Isso significa também uma nova concepção
de família. “A família contemporânea
sofreu uma fragilização da função
parental tanto do homem quanto a da mulher” –
afirma Castilho, que completa – “também
não está mais escrito que a saúde da
família dependa da presença de uma família
‘arrumadinha’”.
Só que isso não é a única questão
dentro das relações interpessoais de uma família.
As próprias condições de vida implicam
em um novo contexto relacional. Um contexto onde o ganho de
espaço talvez implique em afastamento.
Esse novo elemento é a individualização,
ou seja, os membros de uma família, mesmo estando juntos
na mesma casa, parecem que vivem sozinhos. “Há
famílias que possuem cinco televisões, uma para
cada pessoa assistir sozinha o seu programa favorito enquanto
os seus familiares fazem o mesmo em outros cômodos”,
constata Castilho.
Ela, Maria Niuza Fagundes Ferreira e Maria Regina Prata, também
do Instituto de Terapia Familiar de São Paulo, relataram
que, nas sessões de terapia, os efeitos desse processo
são visíveis. “Nas conversas durante a
terapia, os filhos ficam sabendo de histórias interessantes
de sua própria família por seus pais que não
puderam escutar em casa”, lembram.
Representação apenas de um cotidiano “burguês”
de família ou não, as questões acerca
da terceirização e individualização
estão presentes no cerne da família contemporânea.

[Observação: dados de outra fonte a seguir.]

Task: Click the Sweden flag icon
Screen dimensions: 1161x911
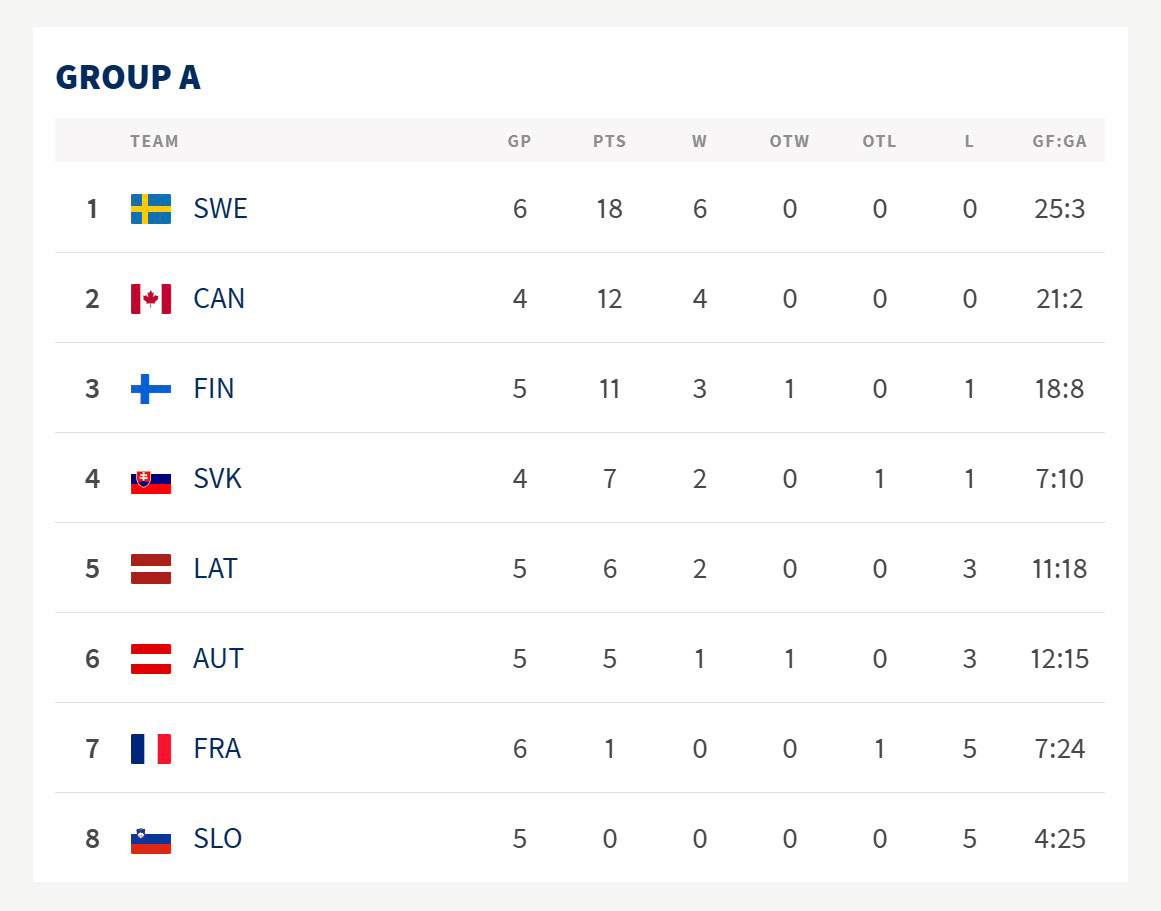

Talvez, o que muda são os locais ou as rendas das pessoas,
mas esses fatores permeiam a sociedade.
Porém, outros fatores como a união e a solidariedade
familiar também estão presentes em todos os
níveis sociais. Podemos até pensar que esse
seja um dos motivos da alta procura por terapia familiar e
psicólogos, sejam eles pagos ou não.